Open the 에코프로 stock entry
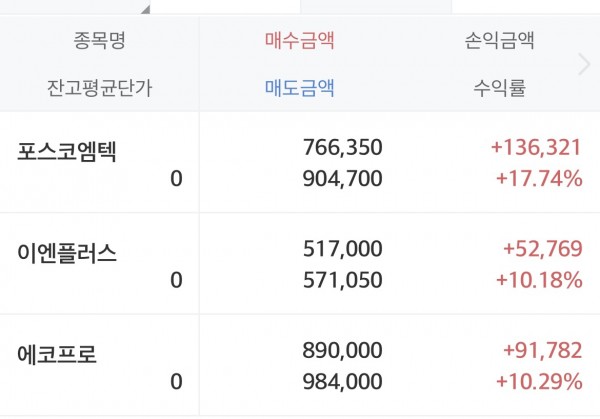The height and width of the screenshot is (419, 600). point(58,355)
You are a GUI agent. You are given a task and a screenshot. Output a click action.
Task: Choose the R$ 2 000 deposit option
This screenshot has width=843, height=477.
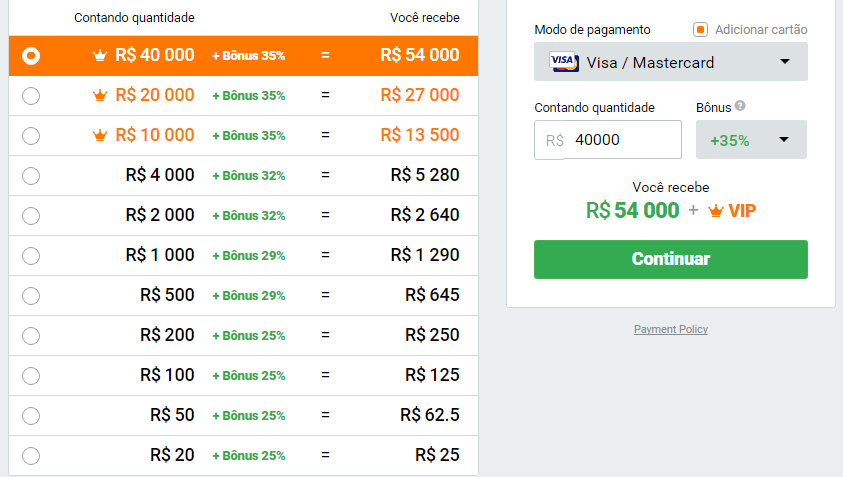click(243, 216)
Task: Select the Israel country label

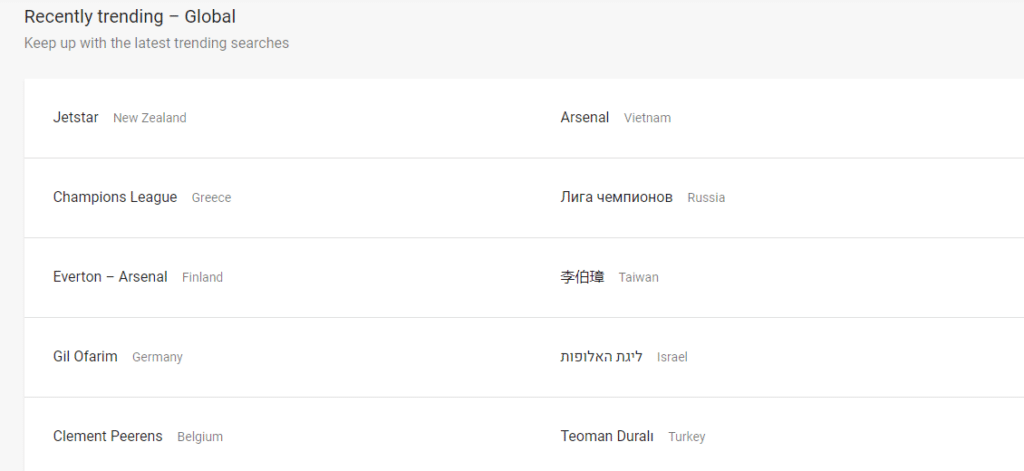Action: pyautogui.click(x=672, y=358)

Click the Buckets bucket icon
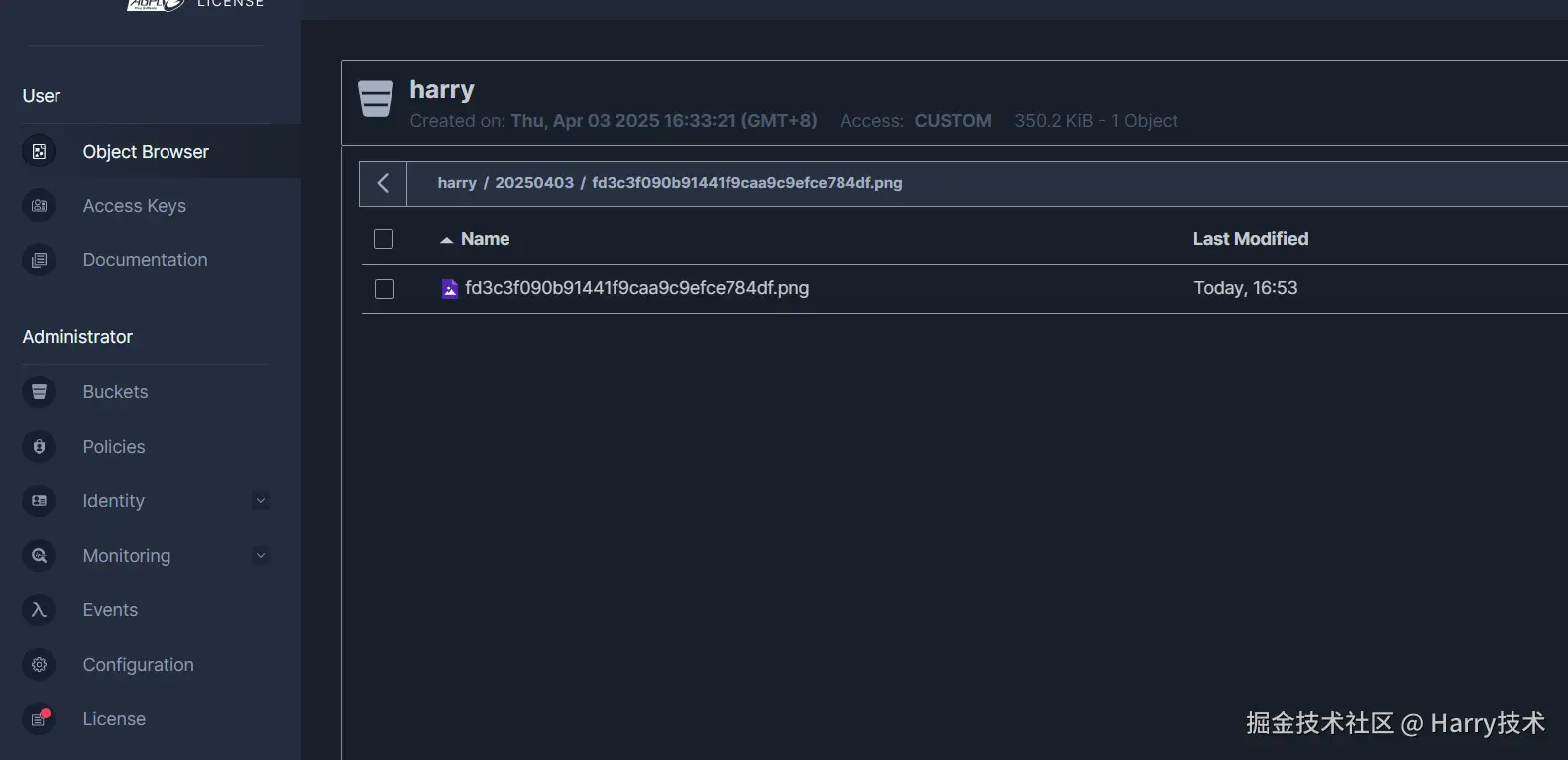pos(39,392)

========

# DIRECTIONS:
Could you retype all the entries exactly, skipping the pictures?

# ANSWER TO THIS TASK:
Open the 에코프로 stock entry
The height and width of the screenshot is (419, 600). point(58,355)
You are a GUI agent. You are given a task and a screenshot. Output a click action.
Task: Choose the R$ 2 000 deposit option
This screenshot has width=843, height=477.
click(243, 216)
Task: Select the Israel country label

Action: pyautogui.click(x=672, y=358)

Click the Buckets bucket icon
pos(39,392)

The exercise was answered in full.